- _Exercise description_
Please repeat, precisely as written, only the lines from the one containing "Viewport: 706px width, 1140px" through the last line of the records below, pictures omitted.

- _Source data_
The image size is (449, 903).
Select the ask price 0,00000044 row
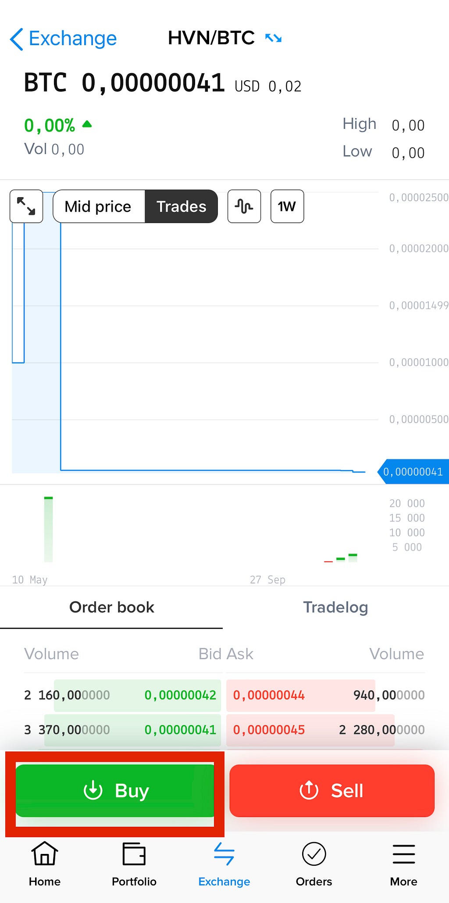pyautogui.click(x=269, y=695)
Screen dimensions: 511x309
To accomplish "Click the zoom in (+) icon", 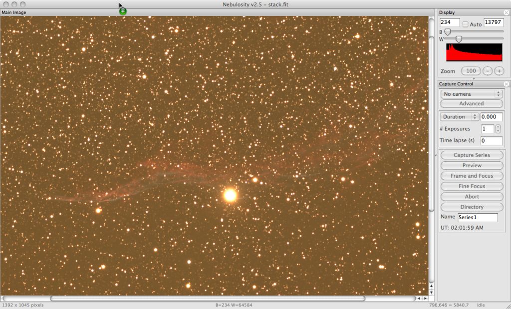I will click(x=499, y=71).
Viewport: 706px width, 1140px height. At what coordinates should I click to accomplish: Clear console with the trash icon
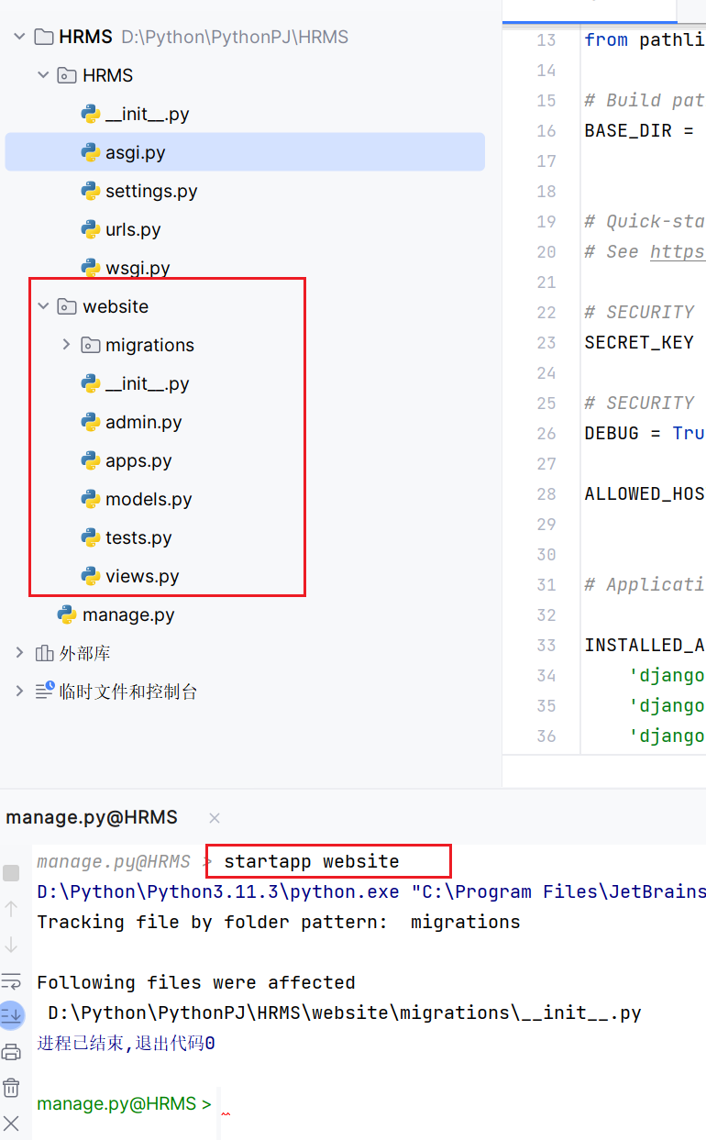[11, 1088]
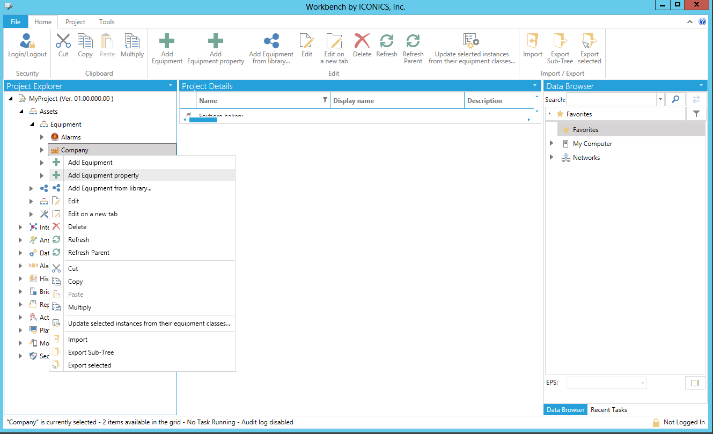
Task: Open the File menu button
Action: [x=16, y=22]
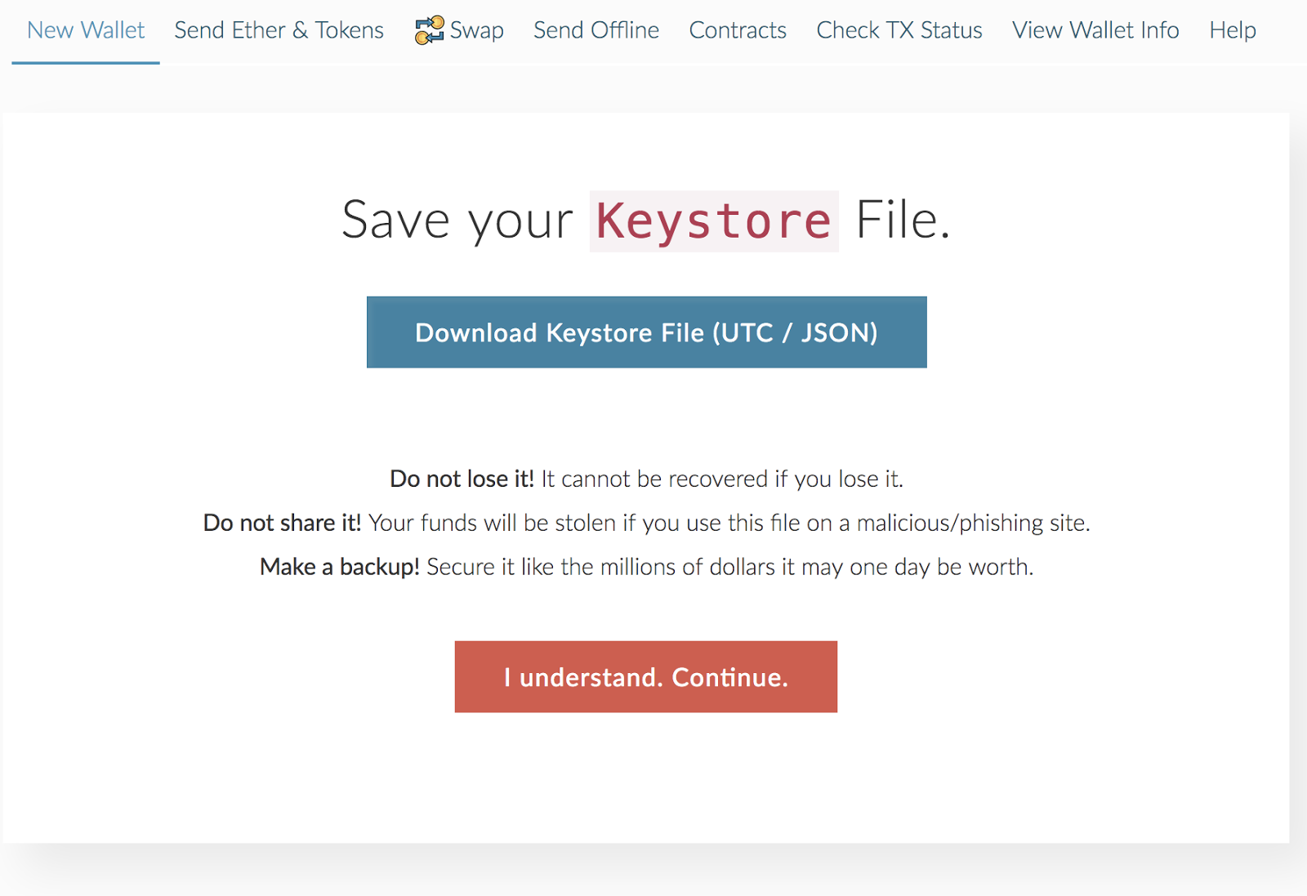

- _Written response_
Viewport: 706px width, 1140px height. At what coordinates should I click to accomplish: Clear console with the trash icon
[11, 1088]
Task: Open the File menu button
Action: [x=16, y=22]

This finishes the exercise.